[racket] Worried about the new package manager not storing each version of a package
At Thu, 29 Aug 2013 14:47:03 -0400, Greg Hendershott wrote:
> On Thu, Aug 29, 2013 at 3:28 AM, Lawrence Woodman
> <lwoodman at vlifesystems.com> wrote:
> > On 28/08/13 18:21, Greg Hendershott wrote:
> >> ...
> >> 2. Use Semantic Versioning (although Matthew IIRC it would need to
> >> support versions like "2.0.0" and "0.0.1" that it currently rejects?).
> > ...
> > In your mention of semantic versioning (http://semver.org for anyone
> > not familiar), you say about versions < 1.0 I'm currently using version
> > v0.2.1 as the version of my xdgbasedir package without problems, so
> > I don't think its an issue, unless it comes up when specifying a dependency.
>
> My explanation from memory was wrong.
>
> Instead: You can't (fully) use semantic versioning because the patch
> number can't be 0. For example "0.1.0" isn't allowed.
Package versions are intended to be like semver, but they differ
syntactically because
* the major number should be part of the package name, and
* the major number "1" is written "".
So, write xdgbasedir version 0.1.0 as package name "xdgbasedir0" and
version "1.0".
> If I've followed the discussion/history correctly (a big "if", there's
> been a lot of it) then I think it's important to remember that the
> package manager is infrastructure with the primary _initial_ mission
> of allowing Racket itself to be "package-ized". Although it can
> already _also_ be used for third-party packages, it's not (yet)

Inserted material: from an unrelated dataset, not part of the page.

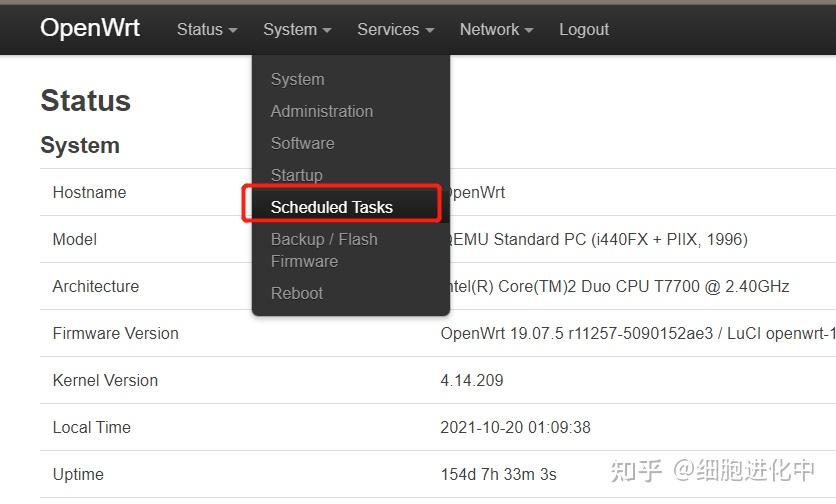Viewport: 836px width, 504px height.
Task: Go to the Software menu item
Action: 302,143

> attempting to be the ultimate third-party-package manager. It's not
> trying to be "Racket's answer to gems", for instance. As a result
> today it's both more flexible and more limited than you might ideally
> want for a third-party-package manager. So while Matthew and the core
> devs are still busy wrapping up the _initial_ main mission
> (package-izing Racket, and the huge source re-org associated with it),
> the rest of us may need to do, by convention, some things we might
> prefer automated and/or enforced someday. That's my take on it,
> anyway.
No, the intent is to be the manager for "third-party" packages.

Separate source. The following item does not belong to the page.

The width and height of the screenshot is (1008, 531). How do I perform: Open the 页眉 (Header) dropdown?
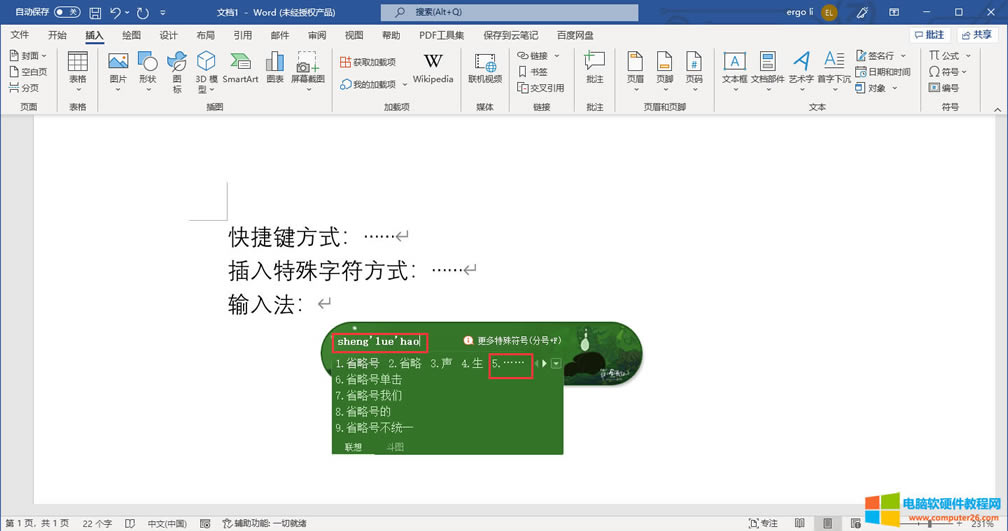coord(635,67)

Package-izing the main distribution was a secondary mission. Breaking
up the distribution has helped, I think, to ensure that the package
system can be good enough for its primary mission, but the goal is to
better support "third-party" packages.
In fact, we want to get rid of the notion that the packages that are
currently in the main distribution are special --- at least, not in any
way except that they happen to be selected to be in the distribution
that PLT provides right now. That's why I keep putting "third-party" in
quotes; all packages are considered "third-party" by the package
system.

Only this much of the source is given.